Bewertung: 6,5 von 10 Punkten

Der Mann im weißen Anzug (1951)

Erst bewegt sich Sidney (Alec Guinness) nur als grauer Niemand silhouettenhaft im Schatten, später erstrahlt er im weißen Anzug, doch die Welt ist noch nicht bereit für diese Veränderung. Idealistisch wie er ist, hat er eine Kunstfaser im stillen Kämmerlei entwickelt, die schmutzabweisend und unzerreißbar ist, ihre Oberfläche mit statischer Elektrizität geladen, praktisch unzerstörbar, außer man trennt die Moleküle. England zeigt sich jedoch wenig begeistert, dieser revolutionäre Erfindung, die die gesamte Textilkonjunktur überarbeiten und auf ein neues Level hieven würde, Auftrieb zu verleihen. Stattdessen grölt die Arbeiterklasse und das Mutterland der Industrialisierung muss sich eingestehen, dass es, trotz Interesse am zukünftigen Wandel, der Vergangenheit immer noch zu hörig ist. Die auf soziologischem Fundament errichtete Wirtschaftskritik von „Der Mann im weißen Anzug“ meint es gut in seiner Aussage, verkommt in seiner tonalen Unentschlossenheit aber zur naiv-volatilen Angelegenheit. Wohin das Ganze steuern soll, wird nie ersichtlich, was sich auch am Spiel von Alec Guinness abzeichnet, der leider zwischen den Stühlen sitzt und nie genau weiß, in welche Richtung er sich denn nun eigentlich bewegen soll. Akzeptabel, wenn auch unrund.

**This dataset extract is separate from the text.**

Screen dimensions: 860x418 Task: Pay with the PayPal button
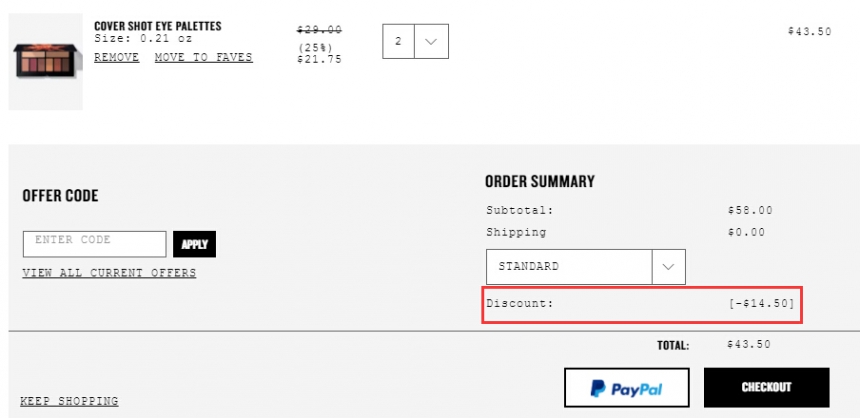626,387
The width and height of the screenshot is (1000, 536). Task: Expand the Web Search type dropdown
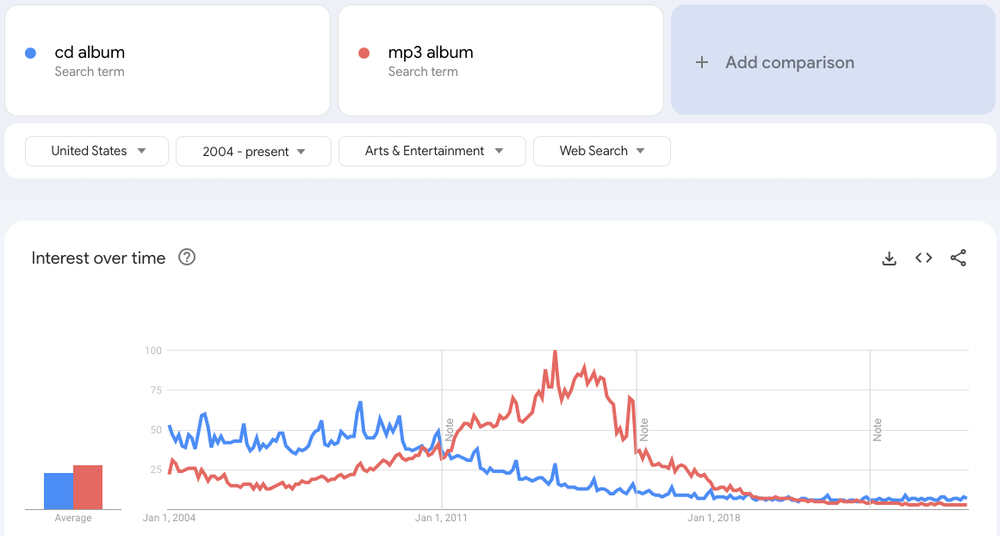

Bewertung: 5 von 10 Punkten

Ladykillers (1955)

Mit „Ladykillers“ bekommen wir dann auch das schillernde Prunkstück der Ealing-Studios zu Gesicht. Man muss sich nur einmal vor Augen führen, wie böse dieser Film auch heutzutage noch daherkommt und wie mutig gewesen ist – gerade in Anbetracht des zeitlichen Kontext -, diese Geschichte derart niederträchtig aufzuziehen und dementsprechend gemein enden zu lassen. Alec Guinness zeigt wiederholt, dass er nicht nur ein Meister der Verwandlung war, sondern auch, dass er, trotz all der äußerlichen Überzeichnung, der verkniffene Blick, das sich aus dem Mund schälende Gebiss, die buckelige Physiognomie, nie Gefahr laufen würde, zur infantilen Lachnummer zu verkommen. Seine Performance ist ungeheuer pointiert, jede Geste trifft ins Schwarze, jedes Wort erhält erst durch ihn den vollkommenen Feinschliff. Auch „Ladykillers“ darf sich glücklicherweise als 'zeitlos' titulieren lassen, das Timing ist blendend, das Ensemble (darunter nochPeter Sellers, Cecil Parker, Herbert Lom, Danny Green und die rüstige Katie Johnson) spielfreudig und wunderbar zusammengetragen, während das Drehbuch des temporeichen Lustspiels kontinuierlich an Biss gewinnt und den Konflikt zwischen Betulichkeit und Delinquenz abermals potenziert wie (nicht zuletzt durch Tristram Carys orchestrales Arrangement) ironisiert.